**Objective 1**.
Decide whether each statement below agrees with the blog post on Emily Dickinson. Answer yes or no and quote the words of the post that settle it.
(a) Dickinson's poems build her thoughts and feelings into a coherent, unified worldview.
(b) Dickinson drew on Psalms and Protestant hymns for her four-line stanzas.
(c) Dickinson's subjects usually come from the lives of other people.
**Objective 2**.
Use the blog post on Emily Dickinson to answer these questions.
(a) What rhyme scheme does the post name for her stanzas?
(b) Which two poets does the post contrast with Dickinson?
(c) On what date was the post published?

**Quoted text**.
* START *

Sunday, May 15, 2016

Letters in Poems: Emily Dickinson (II)

Many people love Emily Dickinson (1830-1866), she is a unique poet and very difficult to place in any single tradition - she seems to come from everywhere and nowhere at once. 

Dickinson used her knowledge of Psalms and Protestant hymns to write her customary four-line stanzas, ABCB rhyme schemes and alternations in iambic meter between tetrameter and trimeter. Her subjects are often parts of the topography of her own psyche, exploring her own feelings with painful honesty but never losing sight of their universal poetic application. 

Unlike Wordsworth or Keats, she is not a "philosophical poet", she makes no effort to organize her thoughts and feelings into a coherent, unified worldview. Rather, her poems simply record feelings and thoughts experienced naturally. I think that's what makes her unique and appealing.

* END *

**Records provided**.
* START *

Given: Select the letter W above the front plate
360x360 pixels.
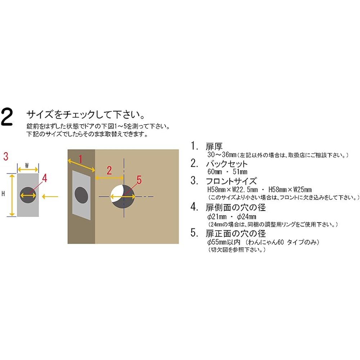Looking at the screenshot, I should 27,165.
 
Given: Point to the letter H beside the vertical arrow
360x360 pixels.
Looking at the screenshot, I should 3,194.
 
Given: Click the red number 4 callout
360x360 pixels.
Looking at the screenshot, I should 45,177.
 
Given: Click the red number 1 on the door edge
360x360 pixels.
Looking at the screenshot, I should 81,159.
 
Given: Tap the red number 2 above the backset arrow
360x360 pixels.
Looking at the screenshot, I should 109,170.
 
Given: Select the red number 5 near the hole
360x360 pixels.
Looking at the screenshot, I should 140,179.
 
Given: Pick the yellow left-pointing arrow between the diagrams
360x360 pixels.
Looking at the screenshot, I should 50,196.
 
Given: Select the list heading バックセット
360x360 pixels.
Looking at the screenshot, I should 226,164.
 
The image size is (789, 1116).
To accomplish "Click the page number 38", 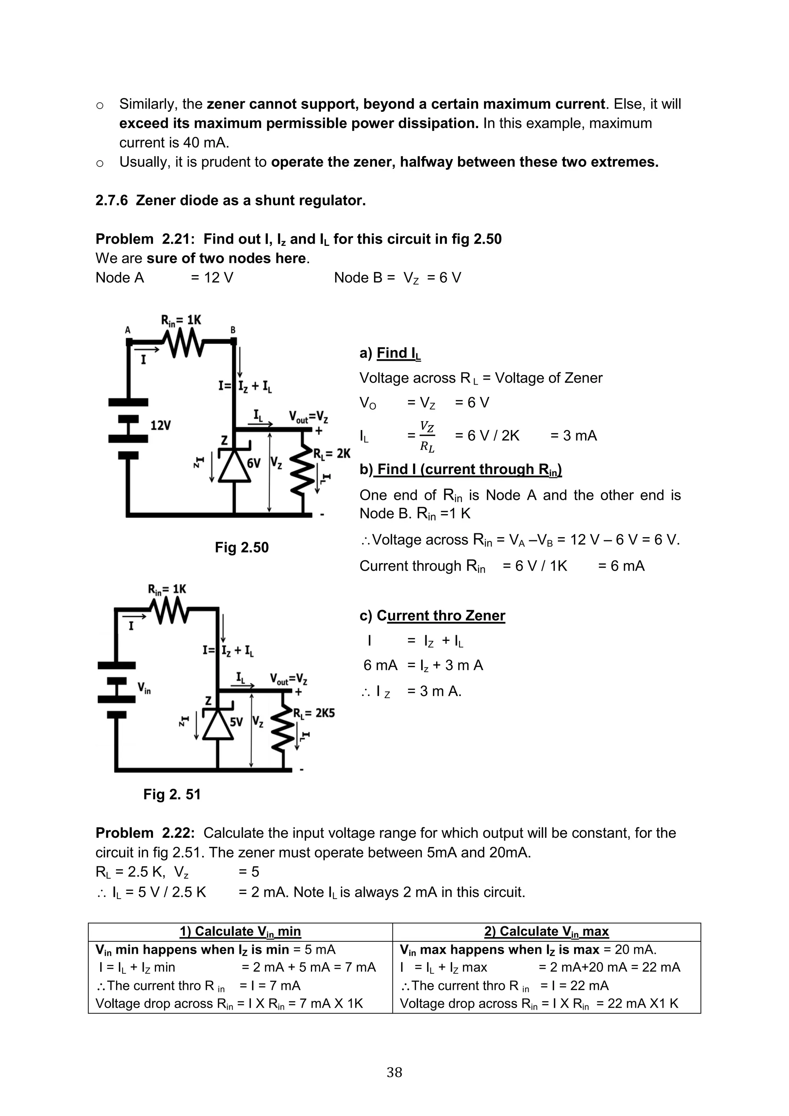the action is coord(394,1072).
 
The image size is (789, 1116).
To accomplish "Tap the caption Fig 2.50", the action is coord(242,547).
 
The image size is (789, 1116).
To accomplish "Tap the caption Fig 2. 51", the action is coord(171,794).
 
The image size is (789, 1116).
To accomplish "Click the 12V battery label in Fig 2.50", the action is coord(160,425).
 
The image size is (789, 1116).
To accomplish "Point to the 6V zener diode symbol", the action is coord(234,465).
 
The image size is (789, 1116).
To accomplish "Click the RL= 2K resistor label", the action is coord(331,454).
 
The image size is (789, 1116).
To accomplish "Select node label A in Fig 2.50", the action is coord(128,330).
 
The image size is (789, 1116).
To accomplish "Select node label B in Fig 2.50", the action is coord(233,330).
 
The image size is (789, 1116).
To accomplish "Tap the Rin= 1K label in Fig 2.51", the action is coord(167,589).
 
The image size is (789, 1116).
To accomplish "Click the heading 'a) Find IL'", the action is coord(390,353).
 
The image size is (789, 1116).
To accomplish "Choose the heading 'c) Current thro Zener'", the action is coord(432,615).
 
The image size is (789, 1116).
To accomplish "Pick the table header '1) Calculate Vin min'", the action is coord(240,931).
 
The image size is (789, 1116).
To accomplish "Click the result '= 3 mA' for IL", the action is coord(573,435).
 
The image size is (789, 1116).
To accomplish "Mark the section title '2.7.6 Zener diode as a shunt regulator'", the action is coord(230,200).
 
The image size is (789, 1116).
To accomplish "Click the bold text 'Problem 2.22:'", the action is coord(145,833).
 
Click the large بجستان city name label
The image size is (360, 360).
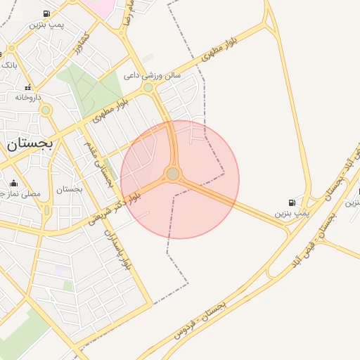point(30,145)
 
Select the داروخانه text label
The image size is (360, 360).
point(29,97)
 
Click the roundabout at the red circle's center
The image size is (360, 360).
point(173,174)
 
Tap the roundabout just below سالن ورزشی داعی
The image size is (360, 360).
point(148,88)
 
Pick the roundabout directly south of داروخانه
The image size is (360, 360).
point(46,110)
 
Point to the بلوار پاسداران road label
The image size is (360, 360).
point(117,250)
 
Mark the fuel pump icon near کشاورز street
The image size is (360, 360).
point(46,13)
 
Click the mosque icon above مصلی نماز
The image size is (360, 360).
point(14,183)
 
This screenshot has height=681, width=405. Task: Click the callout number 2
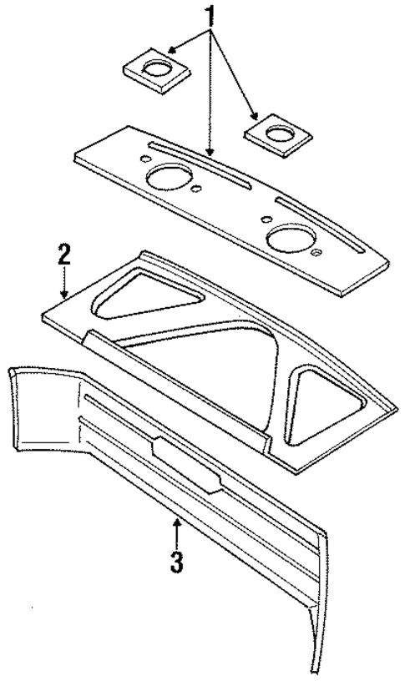pos(63,255)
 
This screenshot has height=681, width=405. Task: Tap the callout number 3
pos(176,561)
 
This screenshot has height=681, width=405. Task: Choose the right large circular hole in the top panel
pos(287,238)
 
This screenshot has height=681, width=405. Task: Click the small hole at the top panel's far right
pos(316,252)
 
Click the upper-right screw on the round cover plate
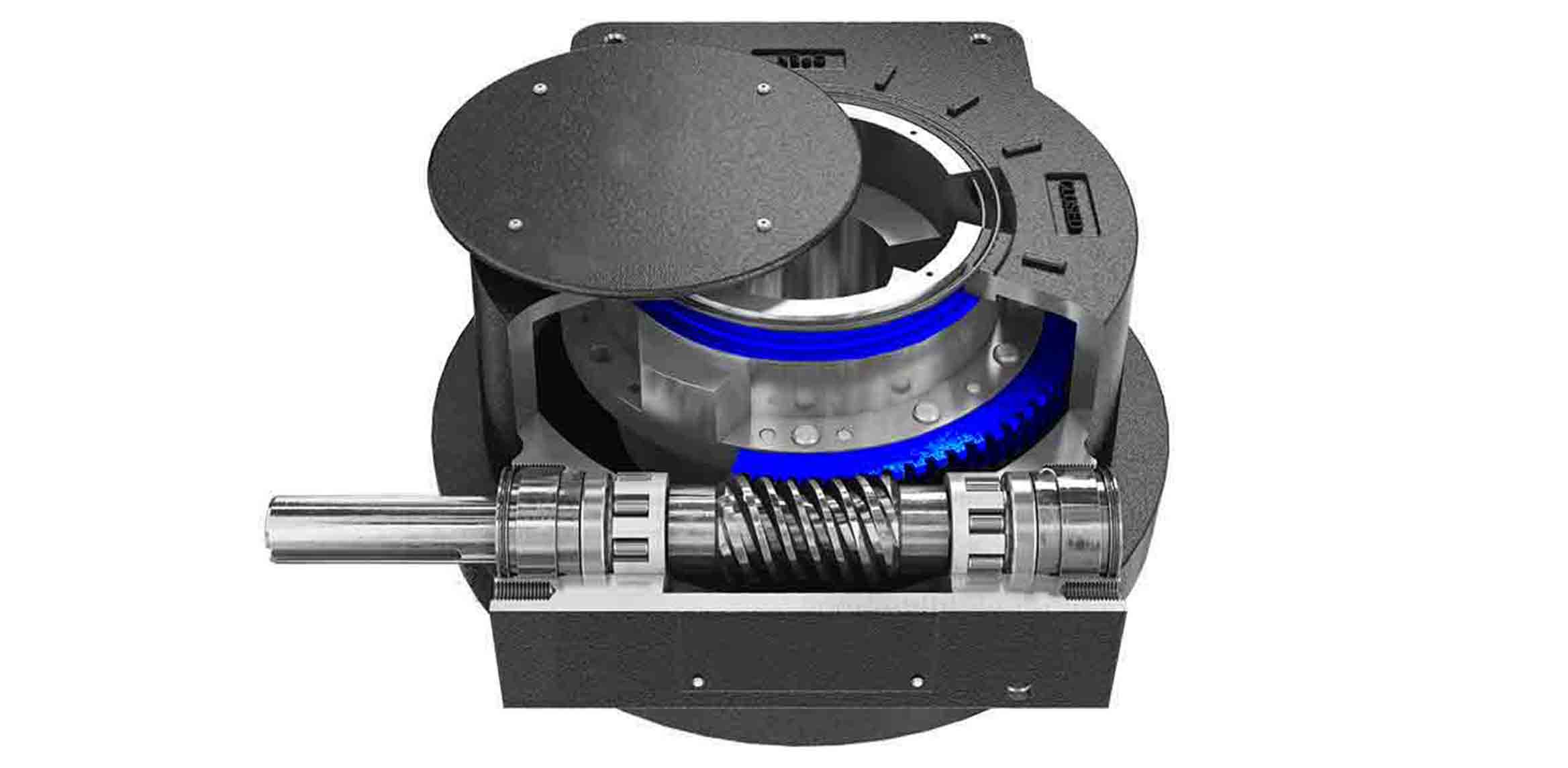tap(762, 87)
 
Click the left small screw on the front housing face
tap(697, 681)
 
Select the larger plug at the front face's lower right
tap(1021, 690)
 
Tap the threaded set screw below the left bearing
tap(524, 590)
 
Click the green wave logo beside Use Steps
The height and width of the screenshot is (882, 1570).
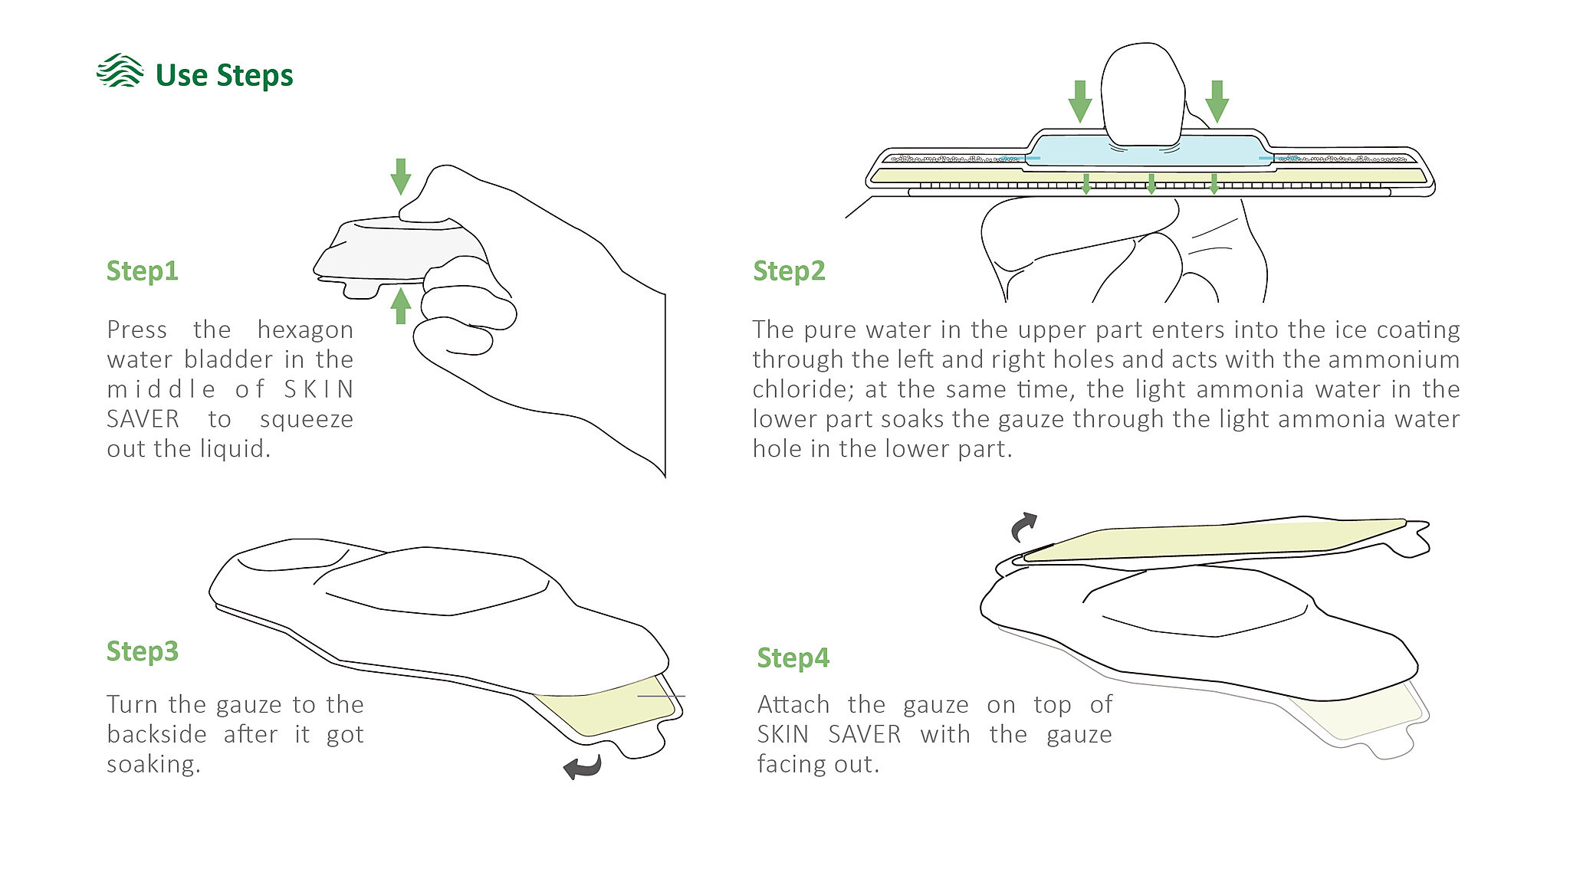[x=120, y=71]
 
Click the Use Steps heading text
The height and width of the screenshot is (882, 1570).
[x=224, y=75]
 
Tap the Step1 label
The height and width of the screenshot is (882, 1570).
[x=143, y=271]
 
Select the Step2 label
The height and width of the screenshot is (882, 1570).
[x=789, y=271]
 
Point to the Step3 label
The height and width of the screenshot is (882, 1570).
[x=143, y=651]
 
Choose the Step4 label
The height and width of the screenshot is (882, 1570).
[x=793, y=658]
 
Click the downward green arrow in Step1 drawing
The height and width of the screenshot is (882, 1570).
[x=400, y=176]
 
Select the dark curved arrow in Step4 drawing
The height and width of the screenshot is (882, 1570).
[x=1023, y=526]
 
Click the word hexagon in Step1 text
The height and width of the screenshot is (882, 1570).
[x=305, y=330]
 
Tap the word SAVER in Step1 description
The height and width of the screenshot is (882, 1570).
[x=143, y=419]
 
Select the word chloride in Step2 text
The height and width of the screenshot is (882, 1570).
[x=801, y=389]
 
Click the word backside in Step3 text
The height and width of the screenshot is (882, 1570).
[x=156, y=734]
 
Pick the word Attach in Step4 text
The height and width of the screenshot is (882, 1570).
[x=793, y=704]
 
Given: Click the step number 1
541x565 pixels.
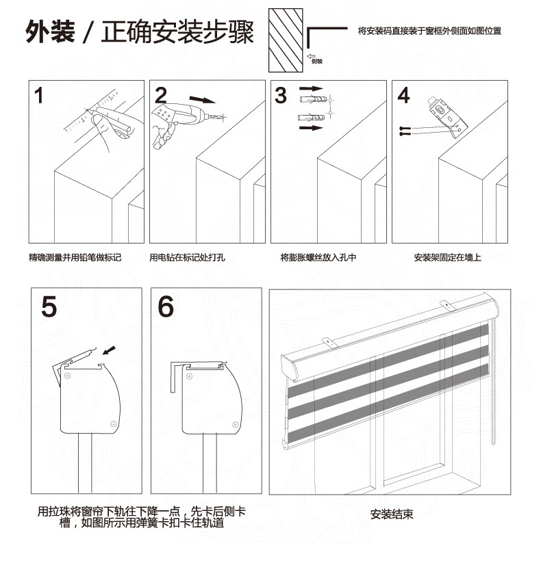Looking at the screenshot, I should [x=40, y=96].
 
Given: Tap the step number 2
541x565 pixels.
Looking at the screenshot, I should [x=161, y=96].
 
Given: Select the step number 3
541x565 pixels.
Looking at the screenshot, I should [x=281, y=96].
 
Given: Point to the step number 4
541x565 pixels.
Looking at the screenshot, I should [x=403, y=96].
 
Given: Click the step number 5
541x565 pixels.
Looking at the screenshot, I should [x=49, y=306].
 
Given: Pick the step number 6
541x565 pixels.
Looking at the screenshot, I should [x=166, y=306].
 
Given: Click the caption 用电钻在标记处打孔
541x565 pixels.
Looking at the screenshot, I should [x=187, y=258].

* END *

**Answer 1**.
(a) No: "she makes no effort to organize her thoughts and feelings into a coherent, unified worldview"
(b) Yes: "Dickinson used her knowledge of Psalms and Protestant hymns to write her customary four-line stanzas"
(c) No: "Her subjects are often parts of the topography of her own psyche"

**Answer 2**.
(a) ABCB
(b) Wordsworth and Keats
(c) Sunday, May 15, 2016